__RECORDS PROVIDED__
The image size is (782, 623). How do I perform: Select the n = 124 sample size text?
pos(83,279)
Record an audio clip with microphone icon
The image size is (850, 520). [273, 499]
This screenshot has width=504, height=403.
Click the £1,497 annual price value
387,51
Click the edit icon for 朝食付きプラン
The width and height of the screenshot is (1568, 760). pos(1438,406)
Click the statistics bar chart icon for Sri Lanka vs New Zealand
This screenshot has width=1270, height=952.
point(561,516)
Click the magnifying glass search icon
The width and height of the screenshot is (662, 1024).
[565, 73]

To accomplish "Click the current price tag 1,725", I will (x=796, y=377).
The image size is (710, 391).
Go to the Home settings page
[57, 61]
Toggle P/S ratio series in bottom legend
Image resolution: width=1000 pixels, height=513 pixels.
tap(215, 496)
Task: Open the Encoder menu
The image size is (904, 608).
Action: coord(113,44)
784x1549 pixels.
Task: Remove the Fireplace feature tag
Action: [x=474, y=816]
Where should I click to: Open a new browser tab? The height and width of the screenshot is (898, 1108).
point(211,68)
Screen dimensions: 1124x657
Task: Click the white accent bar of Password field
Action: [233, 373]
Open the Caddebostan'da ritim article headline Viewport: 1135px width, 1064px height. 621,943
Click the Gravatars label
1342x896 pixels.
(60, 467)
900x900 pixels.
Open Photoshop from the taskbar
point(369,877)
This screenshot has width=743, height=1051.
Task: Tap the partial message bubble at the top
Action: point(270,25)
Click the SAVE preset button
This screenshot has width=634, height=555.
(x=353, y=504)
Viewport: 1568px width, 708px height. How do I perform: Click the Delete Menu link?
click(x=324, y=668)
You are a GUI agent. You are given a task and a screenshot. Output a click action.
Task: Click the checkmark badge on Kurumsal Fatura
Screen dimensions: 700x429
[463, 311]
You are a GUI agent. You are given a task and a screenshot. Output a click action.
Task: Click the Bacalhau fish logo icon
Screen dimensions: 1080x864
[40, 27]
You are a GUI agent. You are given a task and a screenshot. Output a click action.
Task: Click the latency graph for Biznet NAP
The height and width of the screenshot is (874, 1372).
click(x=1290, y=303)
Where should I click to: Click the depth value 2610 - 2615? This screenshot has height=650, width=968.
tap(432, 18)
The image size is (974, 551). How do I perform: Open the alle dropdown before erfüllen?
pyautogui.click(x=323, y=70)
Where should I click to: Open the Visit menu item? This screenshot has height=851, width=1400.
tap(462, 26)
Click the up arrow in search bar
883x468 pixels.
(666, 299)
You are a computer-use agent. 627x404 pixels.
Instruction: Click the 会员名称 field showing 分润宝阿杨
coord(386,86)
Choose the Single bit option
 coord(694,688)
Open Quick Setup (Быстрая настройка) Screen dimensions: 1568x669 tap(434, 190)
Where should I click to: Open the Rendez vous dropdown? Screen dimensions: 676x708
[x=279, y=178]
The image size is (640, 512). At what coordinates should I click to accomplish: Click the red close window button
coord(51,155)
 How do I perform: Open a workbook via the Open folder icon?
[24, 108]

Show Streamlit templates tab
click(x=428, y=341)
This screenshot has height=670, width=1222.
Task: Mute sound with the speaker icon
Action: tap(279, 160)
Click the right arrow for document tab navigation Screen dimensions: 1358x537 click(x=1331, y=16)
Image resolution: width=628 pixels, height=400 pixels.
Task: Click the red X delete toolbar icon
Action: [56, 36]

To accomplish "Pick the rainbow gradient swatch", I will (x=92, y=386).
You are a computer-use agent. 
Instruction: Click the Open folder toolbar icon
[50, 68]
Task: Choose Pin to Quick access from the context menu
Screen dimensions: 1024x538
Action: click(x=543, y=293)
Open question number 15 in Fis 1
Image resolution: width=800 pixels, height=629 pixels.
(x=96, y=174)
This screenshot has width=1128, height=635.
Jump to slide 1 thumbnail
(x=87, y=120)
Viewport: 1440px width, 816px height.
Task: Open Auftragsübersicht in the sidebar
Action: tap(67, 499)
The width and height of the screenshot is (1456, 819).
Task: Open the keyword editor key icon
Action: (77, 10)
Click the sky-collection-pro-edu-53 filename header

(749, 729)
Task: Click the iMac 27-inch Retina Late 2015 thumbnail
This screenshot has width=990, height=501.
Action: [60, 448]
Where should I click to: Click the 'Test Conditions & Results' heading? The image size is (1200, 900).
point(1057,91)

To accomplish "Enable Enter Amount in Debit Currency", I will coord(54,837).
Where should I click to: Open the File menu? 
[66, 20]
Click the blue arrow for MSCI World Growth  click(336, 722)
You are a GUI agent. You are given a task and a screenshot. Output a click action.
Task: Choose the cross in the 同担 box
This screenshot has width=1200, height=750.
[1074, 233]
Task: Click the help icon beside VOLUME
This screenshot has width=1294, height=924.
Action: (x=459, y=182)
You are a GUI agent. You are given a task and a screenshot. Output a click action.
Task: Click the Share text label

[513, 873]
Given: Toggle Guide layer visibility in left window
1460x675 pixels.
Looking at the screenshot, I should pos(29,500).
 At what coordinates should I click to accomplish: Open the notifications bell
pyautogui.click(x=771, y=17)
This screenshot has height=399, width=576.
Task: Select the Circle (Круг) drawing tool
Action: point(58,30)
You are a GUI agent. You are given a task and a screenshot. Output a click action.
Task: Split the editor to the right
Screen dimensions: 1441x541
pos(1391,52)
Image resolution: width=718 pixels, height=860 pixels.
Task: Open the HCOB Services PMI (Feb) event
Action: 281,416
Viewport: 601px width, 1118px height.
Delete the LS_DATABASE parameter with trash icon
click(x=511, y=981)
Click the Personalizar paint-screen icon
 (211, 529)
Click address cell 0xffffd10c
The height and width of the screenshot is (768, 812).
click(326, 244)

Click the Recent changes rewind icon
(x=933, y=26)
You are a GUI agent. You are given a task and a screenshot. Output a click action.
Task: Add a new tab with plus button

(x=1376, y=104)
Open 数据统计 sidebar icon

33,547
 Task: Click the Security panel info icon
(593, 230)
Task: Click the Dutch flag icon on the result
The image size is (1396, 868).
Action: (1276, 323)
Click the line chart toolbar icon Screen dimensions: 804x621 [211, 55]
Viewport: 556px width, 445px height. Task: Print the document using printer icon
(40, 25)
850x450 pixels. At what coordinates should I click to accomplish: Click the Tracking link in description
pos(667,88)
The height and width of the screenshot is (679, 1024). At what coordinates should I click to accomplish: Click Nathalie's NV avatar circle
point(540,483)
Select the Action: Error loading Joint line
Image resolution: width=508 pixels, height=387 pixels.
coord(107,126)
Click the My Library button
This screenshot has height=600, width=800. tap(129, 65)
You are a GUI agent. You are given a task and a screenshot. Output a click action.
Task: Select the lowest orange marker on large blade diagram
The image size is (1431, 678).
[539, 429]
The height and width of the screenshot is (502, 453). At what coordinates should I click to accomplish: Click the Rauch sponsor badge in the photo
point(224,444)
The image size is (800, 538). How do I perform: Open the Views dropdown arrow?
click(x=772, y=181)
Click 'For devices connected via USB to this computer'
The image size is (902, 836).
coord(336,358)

__WORK INSTRUCTIONS__
Using the material above, write out each entry again with nothing changed.

__ANSWER SPACE__
The image size is (782, 623). How do I perform: Select the n = 124 sample size text?
pos(83,279)
Record an audio clip with microphone icon
The image size is (850, 520). [273, 499]
This screenshot has width=504, height=403.
Click the £1,497 annual price value
387,51
Click the edit icon for 朝食付きプラン
The width and height of the screenshot is (1568, 760). pos(1438,406)
Click the statistics bar chart icon for Sri Lanka vs New Zealand
This screenshot has width=1270, height=952.
point(561,516)
Click the magnifying glass search icon
The width and height of the screenshot is (662, 1024).
[565, 73]

To accomplish "Click the current price tag 1,725", I will (x=796, y=377).
The image size is (710, 391).
Go to the Home settings page
[57, 61]
Toggle P/S ratio series in bottom legend
Image resolution: width=1000 pixels, height=513 pixels.
tap(215, 496)
Task: Open the Encoder menu
The image size is (904, 608).
Action: coord(113,44)
784x1549 pixels.
Task: Remove the Fireplace feature tag
Action: [x=474, y=816]
Where should I click to: Open a new browser tab? The height and width of the screenshot is (898, 1108).
point(211,68)
Screen dimensions: 1124x657
Task: Click the white accent bar of Password field
Action: [233, 373]
Open the Caddebostan'da ritim article headline Viewport: 1135px width, 1064px height. 621,943
Click the Gravatars label
1342x896 pixels.
(60, 467)
900x900 pixels.
Open Photoshop from the taskbar
point(369,877)
This screenshot has width=743, height=1051.
Task: Tap the partial message bubble at the top
Action: point(270,25)
Click the SAVE preset button
This screenshot has width=634, height=555.
(x=353, y=504)
Viewport: 1568px width, 708px height. How do I perform: Click the Delete Menu link?
click(x=324, y=668)
You are a GUI agent. You are given a task and a screenshot. Output a click action.
Task: Click the checkmark badge on Kurumsal Fatura
Screen dimensions: 700x429
[463, 311]
You are a GUI agent. You are given a task and a screenshot. Output a click action.
Task: Click the Bacalhau fish logo icon
Screen dimensions: 1080x864
[40, 27]
You are a GUI agent. You are given a task and a screenshot. Output a click action.
Task: Click the latency graph for Biznet NAP
The height and width of the screenshot is (874, 1372).
click(x=1290, y=303)
Where should I click to: Click the depth value 2610 - 2615? This screenshot has height=650, width=968.
tap(432, 18)
The image size is (974, 551). How do I perform: Open the alle dropdown before erfüllen?
pyautogui.click(x=323, y=70)
Where should I click to: Open the Visit menu item? This screenshot has height=851, width=1400.
tap(462, 26)
Click the up arrow in search bar
883x468 pixels.
(666, 299)
You are a computer-use agent. 627x404 pixels.
Instruction: Click the 会员名称 field showing 分润宝阿杨
coord(386,86)
Choose the Single bit option
 coord(694,688)
Open Quick Setup (Быстрая настройка) Screen dimensions: 1568x669 tap(434, 190)
Where should I click to: Open the Rendez vous dropdown? Screen dimensions: 676x708
[x=279, y=178]
The image size is (640, 512). At what coordinates should I click to accomplish: Click the red close window button
coord(51,155)
 How do I perform: Open a workbook via the Open folder icon?
[24, 108]

Show Streamlit templates tab
click(x=428, y=341)
This screenshot has height=670, width=1222.
Task: Mute sound with the speaker icon
Action: tap(279, 160)
Click the right arrow for document tab navigation Screen dimensions: 1358x537 click(x=1331, y=16)
Image resolution: width=628 pixels, height=400 pixels.
Task: Click the red X delete toolbar icon
Action: [56, 36]

To accomplish "Pick the rainbow gradient swatch", I will (x=92, y=386).
You are a computer-use agent. 
Instruction: Click the Open folder toolbar icon
[50, 68]
Task: Choose Pin to Quick access from the context menu
Screen dimensions: 1024x538
Action: click(x=543, y=293)
Open question number 15 in Fis 1
Image resolution: width=800 pixels, height=629 pixels.
(x=96, y=174)
This screenshot has width=1128, height=635.
Jump to slide 1 thumbnail
(x=87, y=120)
Viewport: 1440px width, 816px height.
Task: Open Auftragsübersicht in the sidebar
Action: tap(67, 499)
The width and height of the screenshot is (1456, 819).
Task: Open the keyword editor key icon
Action: (77, 10)
Click the sky-collection-pro-edu-53 filename header

(749, 729)
Task: Click the iMac 27-inch Retina Late 2015 thumbnail
This screenshot has width=990, height=501.
Action: [60, 448]
Where should I click to: Click the 'Test Conditions & Results' heading? The image size is (1200, 900).
point(1057,91)

To accomplish "Enable Enter Amount in Debit Currency", I will coord(54,837).
Where should I click to: Open the File menu? 
[66, 20]
Click the blue arrow for MSCI World Growth  click(336, 722)
You are a GUI agent. You are given a task and a screenshot. Output a click action.
Task: Choose the cross in the 同担 box
This screenshot has width=1200, height=750.
[1074, 233]
Task: Click the help icon beside VOLUME
This screenshot has width=1294, height=924.
Action: (x=459, y=182)
You are a GUI agent. You are given a task and a screenshot. Output a click action.
Task: Click the Share text label

[513, 873]
Given: Toggle Guide layer visibility in left window
1460x675 pixels.
Looking at the screenshot, I should pos(29,500).
 At what coordinates should I click to accomplish: Open the notifications bell
pyautogui.click(x=771, y=17)
This screenshot has height=399, width=576.
Task: Select the Circle (Круг) drawing tool
Action: point(58,30)
You are a GUI agent. You are given a task and a screenshot. Output a click action.
Task: Split the editor to the right
Screen dimensions: 1441x541
pos(1391,52)
Image resolution: width=718 pixels, height=860 pixels.
Task: Open the HCOB Services PMI (Feb) event
Action: 281,416
Viewport: 601px width, 1118px height.
Delete the LS_DATABASE parameter with trash icon
click(x=511, y=981)
Click the Personalizar paint-screen icon
 (211, 529)
Click address cell 0xffffd10c
The height and width of the screenshot is (768, 812).
click(326, 244)

Click the Recent changes rewind icon
(x=933, y=26)
You are a GUI agent. You are given a task and a screenshot. Output a click action.
Task: Add a new tab with plus button

(x=1376, y=104)
Open 数据统计 sidebar icon

33,547
 Task: Click the Security panel info icon
(593, 230)
Task: Click the Dutch flag icon on the result
The image size is (1396, 868).
Action: (1276, 323)
Click the line chart toolbar icon Screen dimensions: 804x621 [211, 55]
Viewport: 556px width, 445px height. Task: Print the document using printer icon
(40, 25)
850x450 pixels. At what coordinates should I click to accomplish: Click the Tracking link in description
pos(667,88)
The height and width of the screenshot is (679, 1024). At what coordinates should I click to accomplish: Click Nathalie's NV avatar circle
point(540,483)
Select the Action: Error loading Joint line
Image resolution: width=508 pixels, height=387 pixels.
coord(107,126)
Click the My Library button
This screenshot has height=600, width=800. tap(129, 65)
You are a GUI agent. You are given a task and a screenshot. Output a click action.
Task: Select the lowest orange marker on large blade diagram
The image size is (1431, 678).
[539, 429]
The height and width of the screenshot is (502, 453). At what coordinates should I click to accomplish: Click the Rauch sponsor badge in the photo
point(224,444)
The image size is (800, 538). How do I perform: Open the Views dropdown arrow?
click(x=772, y=181)
Click 'For devices connected via USB to this computer'
The image size is (902, 836).
coord(336,358)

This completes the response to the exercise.